Sobre o projeto da produção de hidrogénio, Duarte Cordeiro lembrou que produz-se hidrogénio há muitos anos, em muitos locais do mundo. “É um gás essencial aos processos industriais e que pode substituir a gás natural nos consumos energéticos intensivos”, refere. O problema é que, por norma, o hidrogénio produzido é o cinzento, ou seja, que nasce de emissões. Acontece que, “em poucos locais como em Portugal temos condições para produzir hidrogénio sustentável, o chamado “hidrogénio verde”. Com a vantagem de ser produzido com “os mais baixos preços de produção de eletricidade a partir da energia solar (ainda recentemente se bateu mais um recorde mundial num leilão para a produção a partir de painéis solares flutuantes) podemos separar aqui, em Portugal, os átomos de oxigénio dos de hidrogénio sem emissões”.
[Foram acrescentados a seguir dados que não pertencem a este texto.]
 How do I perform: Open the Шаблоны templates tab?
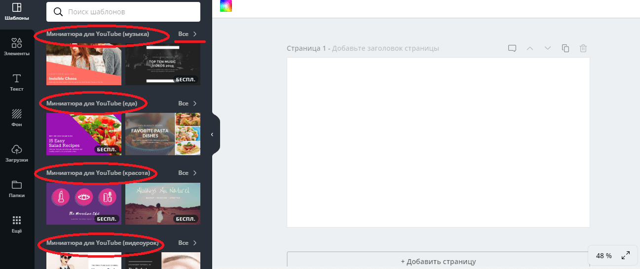(16, 12)
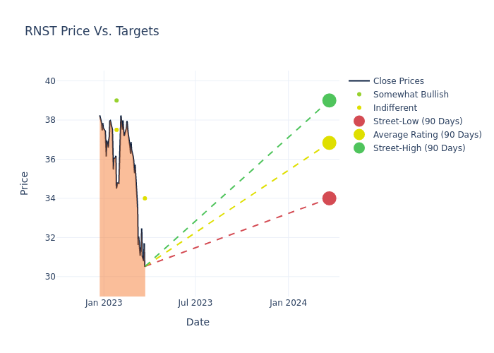The image size is (494, 353).
Task: Toggle Close Prices legend entry
Action: [398, 81]
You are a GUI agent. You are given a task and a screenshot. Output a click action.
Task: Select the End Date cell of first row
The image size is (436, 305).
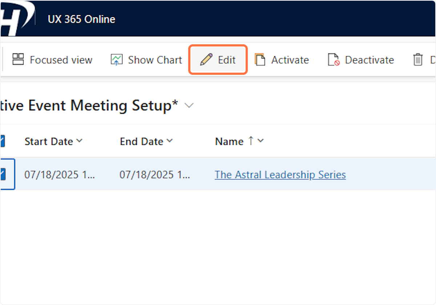point(154,175)
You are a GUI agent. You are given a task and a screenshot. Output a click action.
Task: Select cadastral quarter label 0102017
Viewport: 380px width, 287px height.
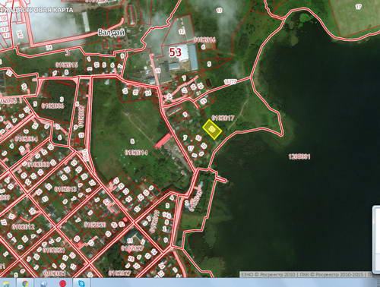[223, 118]
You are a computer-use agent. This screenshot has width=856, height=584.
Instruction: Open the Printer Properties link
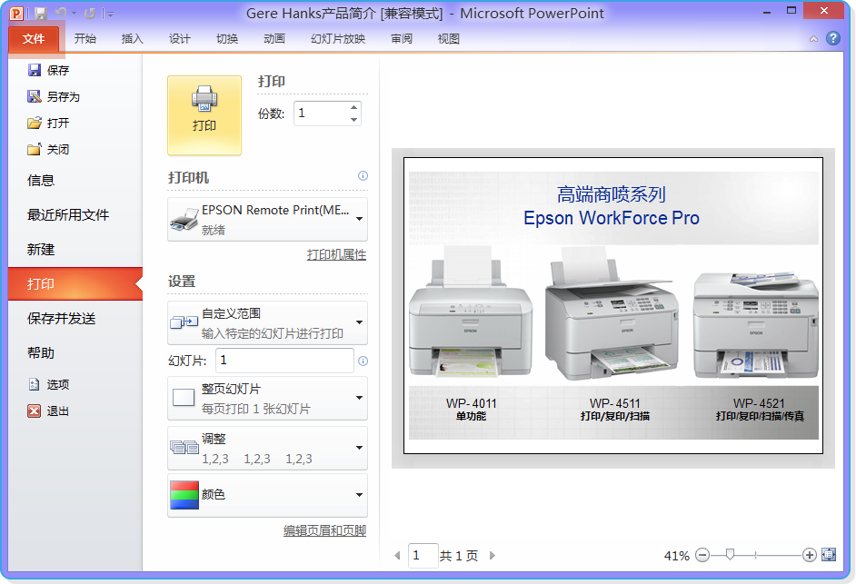point(336,255)
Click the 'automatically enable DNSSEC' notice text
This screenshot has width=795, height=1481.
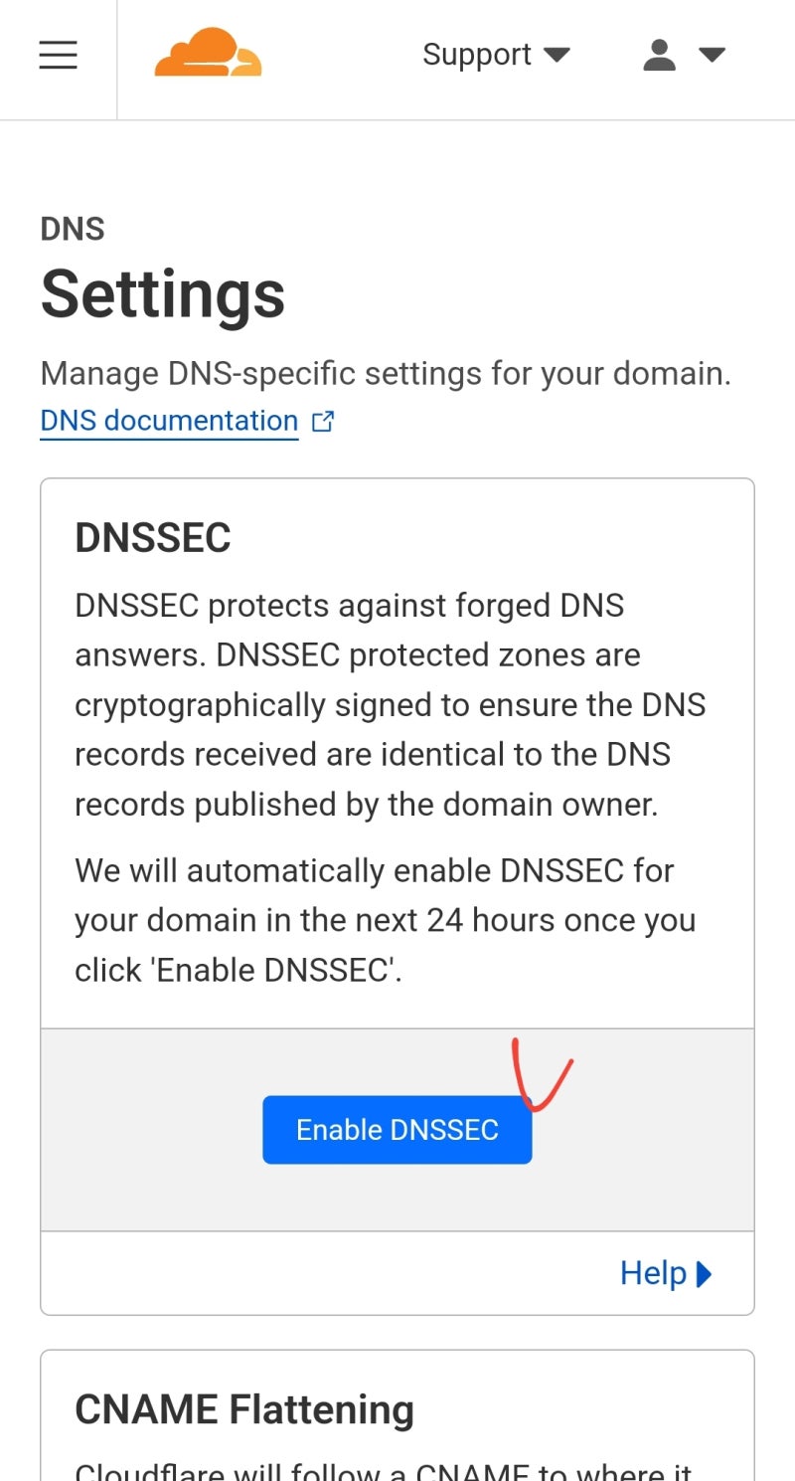(385, 920)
Sines é o local ideal para este tipo de investimento. “Dispõe de um porto atlântico de águas profundas, com capacidade sobrante e em expansão. Tem mão-de-obra qualificada e habituada a trabalhar em processos energéticos complexos. Possui terrenos infraestruturados para a atividade industrial. Conta com uma rede moderna de gasodutos preparados para incorporar gases renováveis. É um importante centro de telecomunicações. Comporta um importante cluster de indústrias consumidoras de hidrogénio”, aponta o ministro do Ambiente e da Ação Climática.
O projeto apresentado em Sines – MadoquaPower2X – tem um impacto de cerca de mil milhões de euros, para instalar 500 MegaWatts de capacidade de produção de hidrogénio verde e 500 000 toneladas de amónia verde por ano, evitando a emissão de mais de 600 000 toneladas de dióxido de carbono e criando mais de 200 empregos. Mais ainda: “O hidrogénio aqui produzido poderá ser usado pela indústria local ou processado para a criação de amónia verde exportada a partir do terminal do porto de Sines. A eletricidade será obtida sobretudo a partir de comunidades de energia renovável com parques eólicos e solares que serão desenvolvidas em paralelo”, refere Duarte Cordeiro, que acrescenta que é um projeto “alinhado com os nossos objetivos. Descarbonizado. Qualificado. Estratégico. De e com valor”.
A valorização do projeto por parte das entidades governamentais foi reconhecida por Rogaciano Rebelo, CEO da empresa portuguesa Madoqua, que lidera o consórcio, e por Occo Roelofsen, Founding Partner da Power2X, empresa especializada na transição energética e consultoria de gestão. Ambos realçaram esse ponto como o que mais diferença fez aquando da decisão de avançar por Sines. Embora não tenha sido o único. Na decisão entrou igualmente a elevada capacidade de produção de energia através de fontes renováveis, as outras empresas existentes na região e a sua capacidade técnica, de investigação e desenvolvimento, e ainda a localização geográfica do porto, excelente para a exportação.
Hoje foi o dia de apresentação do projeto. Segue-se a fase de licenciamento, de desenho da obra e, inclusive, mais uma decisão de investimento financeiro. A construção propriamente dita está prevista decorrer entre 2024 e 2006, após a qual a operação estará totalmente operacional. É um projeto a longo prazo, mas com boas perspetivas. O sonho (ou objetivo) de Rogaciano Rebelo é de, em 2026, ter o primeiro navio a levar amónio verde de Portugal para “algures”.